• CHALLENGE 1:
Name every earlier broadcast or scare that the letter on the 1960 "mercury bomb" scare places beside it in its hall of fame, with the year the letter gives for each.
• CHALLENGE 2:
Reproduce the letter on the "mercury bomb" scare, everything from "It all comes" down to "week, just believed.".

• TEXT BLOCK:
++++++++++++++++++++

Published on: 4 Feb, 2026
Updated on: 4 Feb, 2026

From John Ferns

In response to: The End of the World Was Nigh – But What About Our Bournemouth Holiday?

David Reading’s memory of the 1960 “mercury bomb” scare is a classic case of media magic—that moment when a news story stops being just a story and starts rearranging reality.

It belongs in a hall of fame alongside other great “wait, is this real?” broadcasts: from the BBC Panorama April Fool spaghetti harvest prank in 1957, which was basically a straight-faced joke, to the Orson Welles’ 1938 radio broadcast of HG Wells’ classic War of the Worlds, that convinced thousands of listeners Martians had really landed, right up to the more recent 1999 Y2K panic that had some of us stocking baked beans “just in case”.

It all comes down to tone of voice. Whether it’s the calmness of a BBC presenter, the breathless radio reporter, or the bold newspaper headline, that air of authority can make you believe almost anything. One day it’s pasta on trees, the next it’s the end of the world and your heart, or brain, can’t always tell the difference.

In the end, these stories aren’t really about the hoaxers. They’re about the rest of us – the ones who, for a second or a week, just believed.

And honestly, who hasn’t fallen for a good story at least once? I have to admit that the 1999 Y2K digital conversion issue did have me more than wondering.

++++++++++++++++++++

• DATASET CONTENT:
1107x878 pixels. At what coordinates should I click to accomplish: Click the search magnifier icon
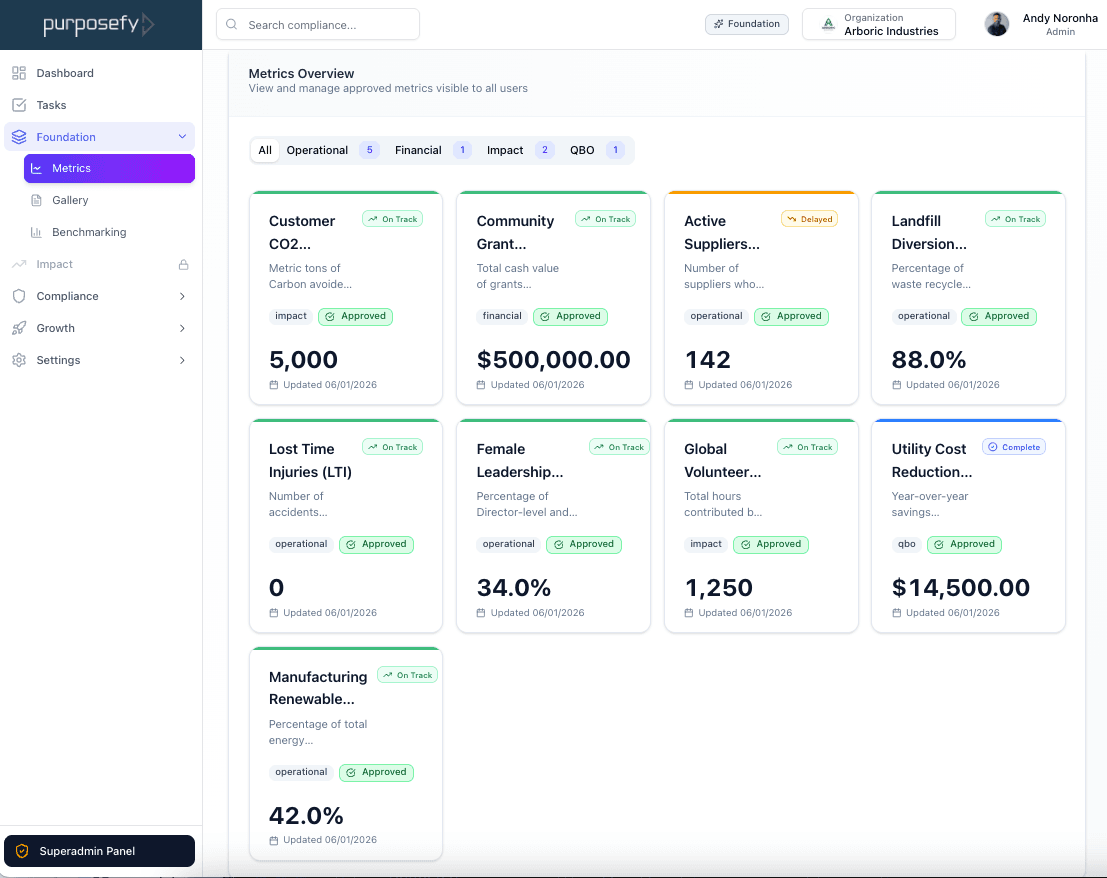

++++++++++++++++++++

• REPLY 1:
- The BBC Panorama April Fool spaghetti harvest prank, 1957
- Orson Welles' radio broadcast of HG Wells' War of the Worlds, 1938
- The Y2K panic, 1999

• REPLY 2:
It all comes down to tone of voice. Whether it’s the calmness of a BBC presenter, the breathless radio reporter, or the bold newspaper headline, that air of authority can make you believe almost anything. One day it’s pasta on trees, the next it’s the end of the world and your heart, or brain, can’t always tell the difference.

In the end, these stories aren’t really about the hoaxers. They’re about the rest of us – the ones who, for a second or a week, just believed.